La Cour pénale internationale (CPI) vient de lancer un mandat d’arrêt contre le président russe Vladimir Poutine. Et pour cause ! Le Président russe est poursuivi pour sa responsabilité dans des crimes de guerre perpétrés en Ukraine depuis l’invasion russe.
«Aujourd’hui, 17 mars 2023, la Chambre préliminaire II de la Cour pénale internationale a émis des mandats d’arrêt contre deux personnes dans le cadre de la situation en Ukraine : M. Vladimir Vladimirovitch Poutine et Mme Maria Alekseyevna Lvova-Belova», commissaire présidentielle aux droits de l’enfant en Russie, a déclaré la CPI dans un communiqué.
Poutine «est présumé responsable du crime de guerre de déportation illégale de population (enfants) et de transfert illégal de population (enfants) des zones occupées d’Ukraine vers la Fédération de Russie», a ajouté la cour. «Les crimes auraient été commis sur le territoire ukrainien occupé au moins à partir du 24 février 2022», a poursuivi la CPI, ajoutant qu’il existait «des motifs raisonnables de croire que M. Poutine est personnellement responsable des crimes susmentionnés».
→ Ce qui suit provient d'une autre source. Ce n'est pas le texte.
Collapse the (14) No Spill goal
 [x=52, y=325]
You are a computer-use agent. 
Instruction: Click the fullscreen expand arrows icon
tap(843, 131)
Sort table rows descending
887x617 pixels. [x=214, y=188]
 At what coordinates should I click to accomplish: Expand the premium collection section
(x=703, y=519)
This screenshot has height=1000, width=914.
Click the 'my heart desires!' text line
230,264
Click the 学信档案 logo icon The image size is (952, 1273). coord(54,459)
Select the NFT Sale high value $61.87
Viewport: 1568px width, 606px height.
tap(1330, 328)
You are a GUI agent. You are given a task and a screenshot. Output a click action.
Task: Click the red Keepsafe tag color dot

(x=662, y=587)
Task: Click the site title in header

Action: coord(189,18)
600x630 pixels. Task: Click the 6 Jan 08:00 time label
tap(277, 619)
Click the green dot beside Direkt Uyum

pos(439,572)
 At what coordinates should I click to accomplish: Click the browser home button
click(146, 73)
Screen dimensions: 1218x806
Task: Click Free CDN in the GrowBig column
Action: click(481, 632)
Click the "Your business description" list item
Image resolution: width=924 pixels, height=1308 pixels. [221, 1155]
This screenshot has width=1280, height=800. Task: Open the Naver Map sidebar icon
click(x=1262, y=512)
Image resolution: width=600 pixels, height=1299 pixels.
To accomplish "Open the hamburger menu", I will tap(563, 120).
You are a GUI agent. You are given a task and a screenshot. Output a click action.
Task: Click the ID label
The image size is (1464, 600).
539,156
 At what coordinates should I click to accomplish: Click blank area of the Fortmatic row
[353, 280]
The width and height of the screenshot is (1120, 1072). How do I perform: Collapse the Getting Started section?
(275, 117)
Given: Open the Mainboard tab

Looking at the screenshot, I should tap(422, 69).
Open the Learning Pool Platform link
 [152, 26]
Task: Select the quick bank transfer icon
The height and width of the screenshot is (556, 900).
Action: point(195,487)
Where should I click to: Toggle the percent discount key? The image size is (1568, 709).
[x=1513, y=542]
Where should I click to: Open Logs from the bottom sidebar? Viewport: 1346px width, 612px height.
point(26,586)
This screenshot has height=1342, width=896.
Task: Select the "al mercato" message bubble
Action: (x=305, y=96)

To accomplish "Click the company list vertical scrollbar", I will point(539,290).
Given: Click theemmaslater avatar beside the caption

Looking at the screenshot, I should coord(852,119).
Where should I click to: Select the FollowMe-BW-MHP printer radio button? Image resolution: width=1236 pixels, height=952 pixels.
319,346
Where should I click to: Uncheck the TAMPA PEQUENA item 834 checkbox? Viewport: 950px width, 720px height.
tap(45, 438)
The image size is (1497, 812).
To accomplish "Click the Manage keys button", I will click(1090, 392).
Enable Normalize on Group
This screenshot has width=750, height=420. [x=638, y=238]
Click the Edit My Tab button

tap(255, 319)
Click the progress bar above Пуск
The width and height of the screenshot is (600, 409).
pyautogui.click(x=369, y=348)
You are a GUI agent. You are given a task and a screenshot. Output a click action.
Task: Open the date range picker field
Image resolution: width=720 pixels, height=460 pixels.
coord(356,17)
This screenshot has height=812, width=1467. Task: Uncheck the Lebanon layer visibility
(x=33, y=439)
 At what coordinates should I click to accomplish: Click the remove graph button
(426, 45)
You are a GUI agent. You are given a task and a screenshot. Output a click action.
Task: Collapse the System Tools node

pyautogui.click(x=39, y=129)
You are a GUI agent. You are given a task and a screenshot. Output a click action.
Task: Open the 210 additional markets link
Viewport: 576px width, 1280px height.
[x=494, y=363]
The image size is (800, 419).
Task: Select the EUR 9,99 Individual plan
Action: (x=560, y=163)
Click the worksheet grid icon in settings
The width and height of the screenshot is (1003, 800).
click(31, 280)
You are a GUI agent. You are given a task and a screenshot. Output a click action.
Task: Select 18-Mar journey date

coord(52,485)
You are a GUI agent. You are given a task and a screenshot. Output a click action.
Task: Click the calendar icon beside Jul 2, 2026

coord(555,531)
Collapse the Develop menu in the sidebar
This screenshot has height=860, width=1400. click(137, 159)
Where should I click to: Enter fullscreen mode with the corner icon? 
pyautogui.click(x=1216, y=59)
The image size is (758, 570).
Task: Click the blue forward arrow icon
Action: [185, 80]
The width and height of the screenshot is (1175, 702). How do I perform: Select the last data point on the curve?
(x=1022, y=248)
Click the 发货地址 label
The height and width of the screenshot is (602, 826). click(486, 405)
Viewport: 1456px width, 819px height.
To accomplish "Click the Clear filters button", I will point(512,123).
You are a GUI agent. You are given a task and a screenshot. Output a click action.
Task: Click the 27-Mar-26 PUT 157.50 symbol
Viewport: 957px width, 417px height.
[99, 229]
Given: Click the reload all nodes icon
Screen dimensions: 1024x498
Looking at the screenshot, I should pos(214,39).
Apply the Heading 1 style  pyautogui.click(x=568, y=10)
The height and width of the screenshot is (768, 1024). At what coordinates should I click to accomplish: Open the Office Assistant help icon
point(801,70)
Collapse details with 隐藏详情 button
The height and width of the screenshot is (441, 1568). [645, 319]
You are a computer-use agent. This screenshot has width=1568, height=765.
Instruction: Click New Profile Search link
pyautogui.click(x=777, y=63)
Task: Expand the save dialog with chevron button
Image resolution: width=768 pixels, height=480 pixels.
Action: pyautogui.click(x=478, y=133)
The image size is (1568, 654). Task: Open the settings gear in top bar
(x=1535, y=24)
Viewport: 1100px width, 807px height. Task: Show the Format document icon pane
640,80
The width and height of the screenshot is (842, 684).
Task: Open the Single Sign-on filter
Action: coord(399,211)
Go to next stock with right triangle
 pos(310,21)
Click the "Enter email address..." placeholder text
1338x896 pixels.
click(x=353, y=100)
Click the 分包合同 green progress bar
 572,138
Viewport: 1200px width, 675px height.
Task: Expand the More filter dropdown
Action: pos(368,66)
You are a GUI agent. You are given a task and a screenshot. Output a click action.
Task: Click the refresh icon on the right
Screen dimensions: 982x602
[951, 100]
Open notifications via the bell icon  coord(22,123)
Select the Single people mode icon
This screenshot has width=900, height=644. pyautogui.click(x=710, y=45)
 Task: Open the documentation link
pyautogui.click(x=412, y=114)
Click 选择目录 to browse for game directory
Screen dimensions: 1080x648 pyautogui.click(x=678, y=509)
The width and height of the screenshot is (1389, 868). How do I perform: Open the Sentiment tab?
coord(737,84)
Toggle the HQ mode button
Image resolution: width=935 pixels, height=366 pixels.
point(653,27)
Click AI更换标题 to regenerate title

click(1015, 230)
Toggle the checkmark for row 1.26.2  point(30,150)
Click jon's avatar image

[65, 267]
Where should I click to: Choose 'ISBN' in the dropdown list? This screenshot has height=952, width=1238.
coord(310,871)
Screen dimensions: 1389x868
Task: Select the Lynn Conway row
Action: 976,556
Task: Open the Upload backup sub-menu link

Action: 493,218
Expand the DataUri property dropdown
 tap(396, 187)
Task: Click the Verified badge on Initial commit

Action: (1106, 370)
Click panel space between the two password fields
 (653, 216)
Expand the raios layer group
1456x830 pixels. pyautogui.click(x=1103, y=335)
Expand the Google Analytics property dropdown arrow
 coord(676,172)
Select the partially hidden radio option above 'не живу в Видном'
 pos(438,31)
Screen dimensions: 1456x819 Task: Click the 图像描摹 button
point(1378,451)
Lundi, le New York Times avait rapporté que la CPI s’apprêtait à lancer des poursuites contre des Russes pour le transfert d’enfants vers la Russie et pour des frappes délibérées sur des infrastructures civiles en Ukraine. Le procureur de la CPI Karim Khan a déclaré plus tôt ce mois-ci après une visite en Ukraine que les enlèvements présumés d’enfants faisaient «l’objet d’une enquête prioritaire».
La diplomatie russe a dénoncé dans la foulée les déclarations «insignifiantes» de la CPI. «Les décisions de la Cour pénale internationale sont dénuées de sens pour notre pays, y compris d’un point de vue juridique» car Moscou n’a aucune obligation envers elle, a écrit sur Telegram la porte-parole de la diplomatie russe Maria Zakharova, sans faire référence nommément à Vladimir Poutine dans son message. «La Russie n’est pas partie prenante du statut de Rome de la Cour pénale internationale et n’a aucune obligation en vertu de celui-ci», a souligné Maria Zakharova, ajoutant que Moscou «ne coopère pas» avec la cour. Le statut de Rome est le texte fondateur de la Cour pénale internationale, qui siège à La Haye aux Pays-Bas.
Elle a averti que «les (mandats) d’arrêt émanant de la Cour pénale internationale seront juridiquement insignifiants» pour la Russie. «La Cour pénale internationale a émis un mandat d’arrêt contre Vladimir Poutine. Pas besoin d’expliquer où ce papier doit être utilisé», a pour sa part écrit sur Twitter l’ex-président russe Dmitri Medvedev, terminant son message par un émoticône de papier toilette.
«Ce n’est que le début», affirme Kiev
Kiev n’a pas tardé à saluer l’annonce de la CPI, affirmant que «ce n’est que le début». Le parquet ukrainien a de son côté salué une décision «historique». Plusieurs responsables internationaux avaient sollicité un mandat d’arrêt de la CPI à l’encontre de Vladimir Poutine, comme la présidente de la Commission européenne Ursula von der Leyen aux premiers jours de l’invasion de l’Ukraine par les troupes russes. Plus récemment, la ministre des Affaires étrangères française Catherine Colonna avait estimé qu’un procès contre Poutine à la CPI était «une possibilité».
La CPI, créée en 2002 pour juger les pires crimes commis dans le monde, enquête depuis plus d’un an sur d’éventuels crimes de guerre ou contre l’humanité commis pendant l’offensive russe. Ni la Russie ni l’Ukraine ne sont membres de la CPI, mais Kiev a accepté la compétence de la cour sur son territoire et travaille avec le procureur. La Russie nie les allégations de crimes de guerre. Les experts ont admis qu’il était peu probable qu’elle remette des suspects.